■ Required action:
Where a line of the listing below holds "agent", add it to the tally; give only the final number.

■ Entries supplied:
+++++
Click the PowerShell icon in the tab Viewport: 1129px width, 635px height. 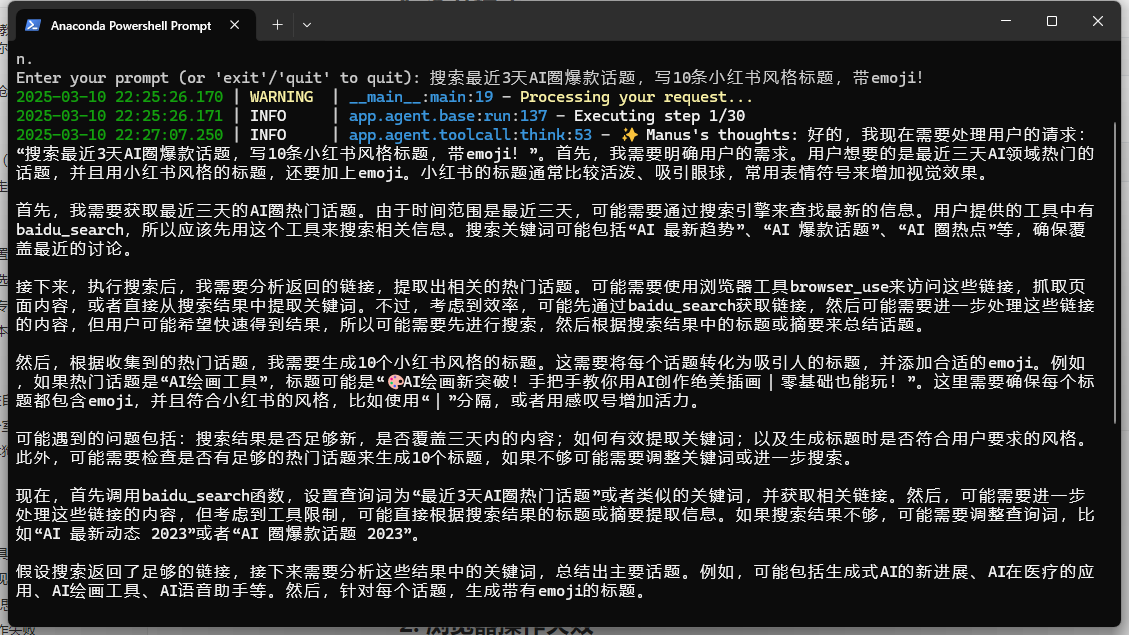(33, 25)
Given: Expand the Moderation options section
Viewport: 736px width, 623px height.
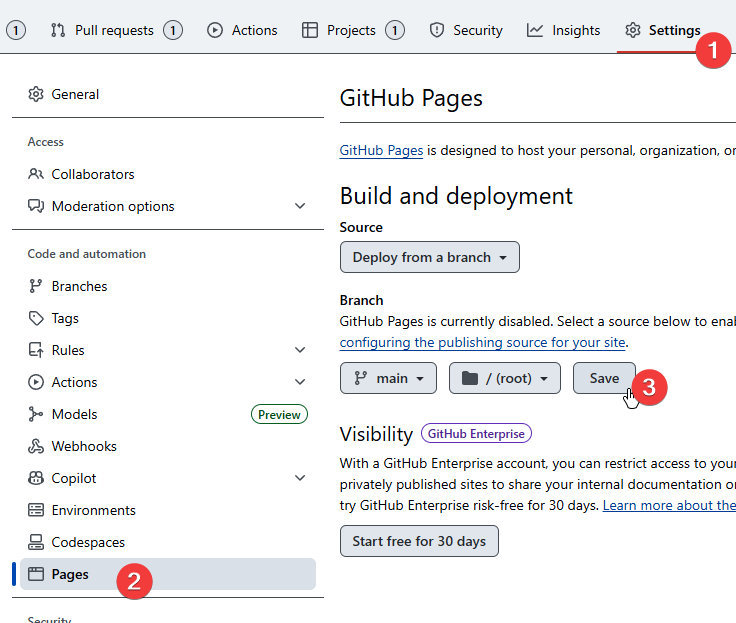Looking at the screenshot, I should tap(300, 206).
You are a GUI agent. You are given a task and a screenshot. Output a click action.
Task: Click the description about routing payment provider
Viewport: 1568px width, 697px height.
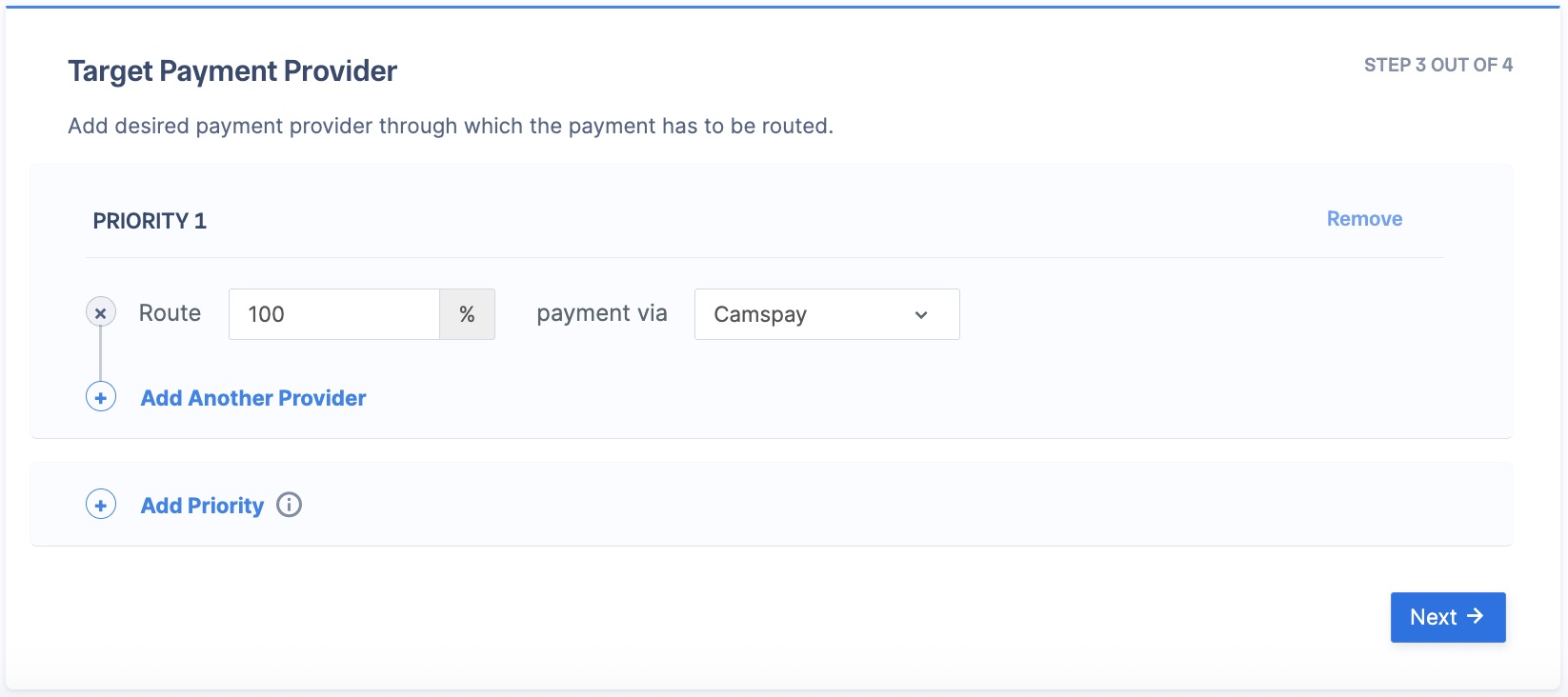(451, 126)
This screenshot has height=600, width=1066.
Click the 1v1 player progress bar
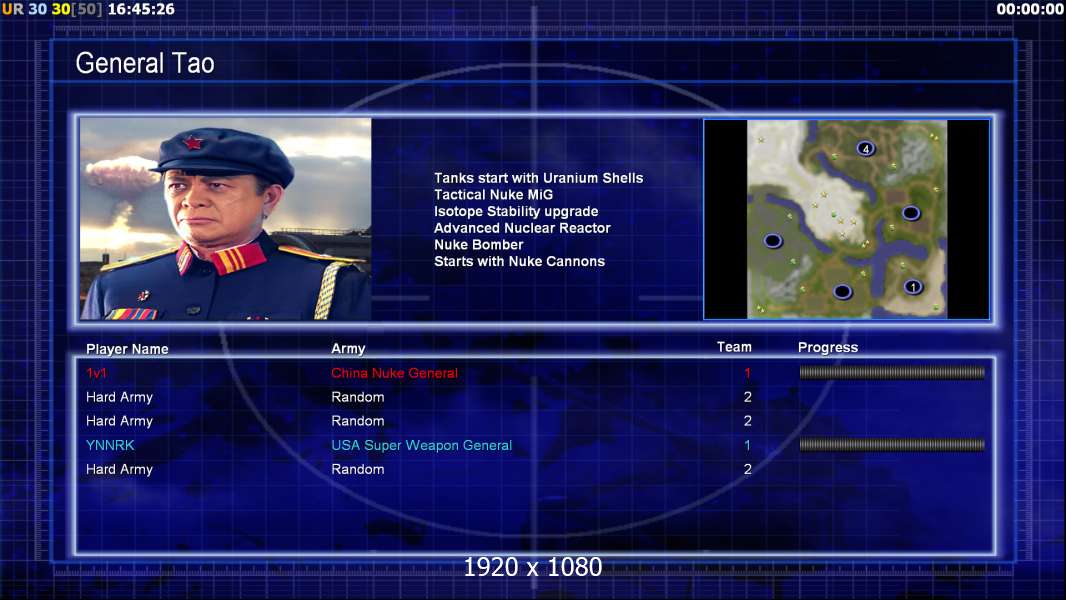(892, 372)
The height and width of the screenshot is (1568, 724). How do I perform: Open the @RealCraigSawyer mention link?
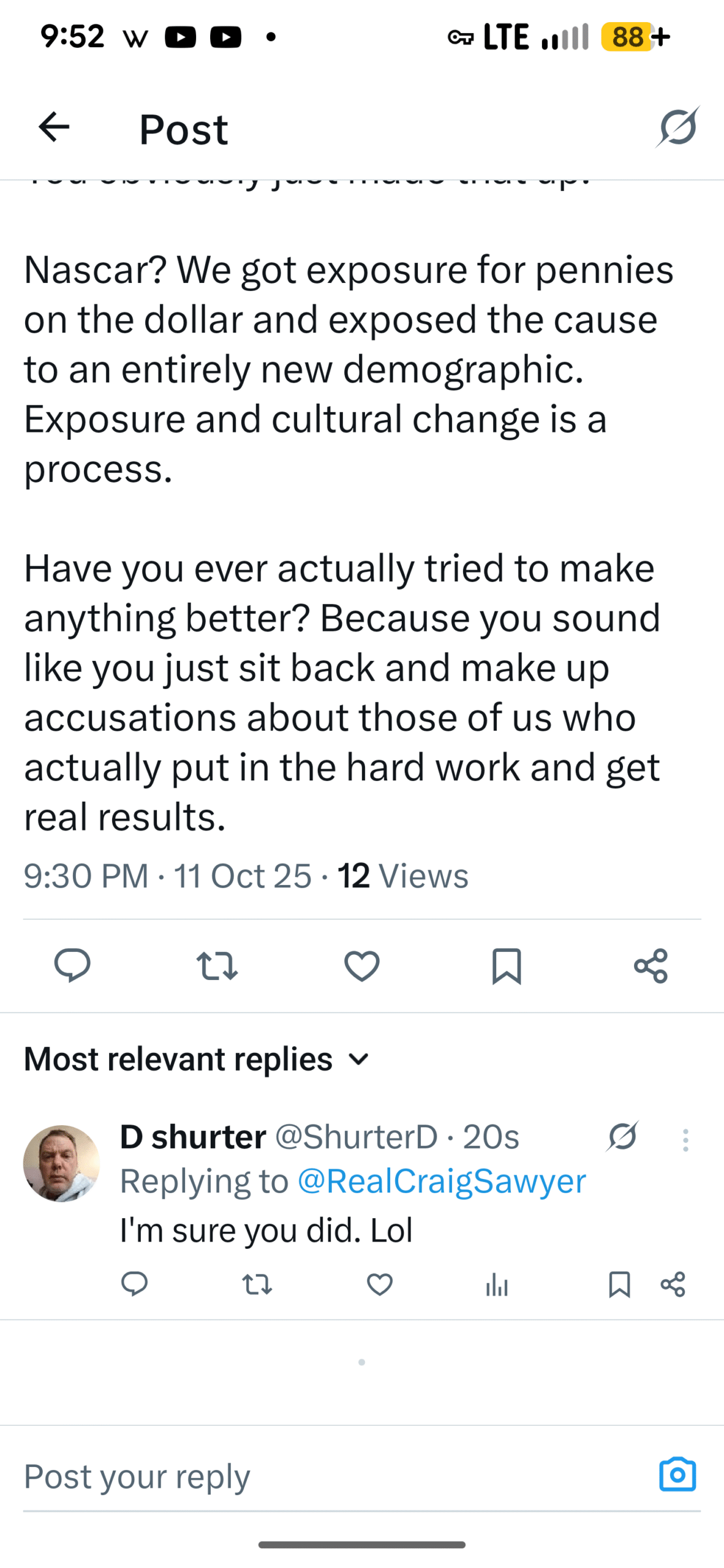coord(441,1181)
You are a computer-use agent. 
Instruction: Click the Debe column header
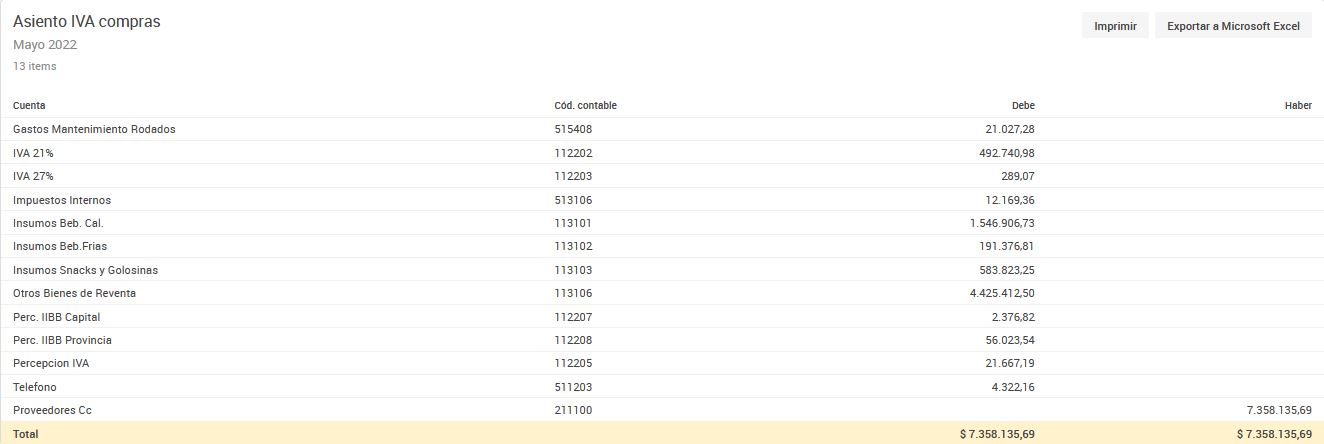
+++++
■ Answer to the exercise:
2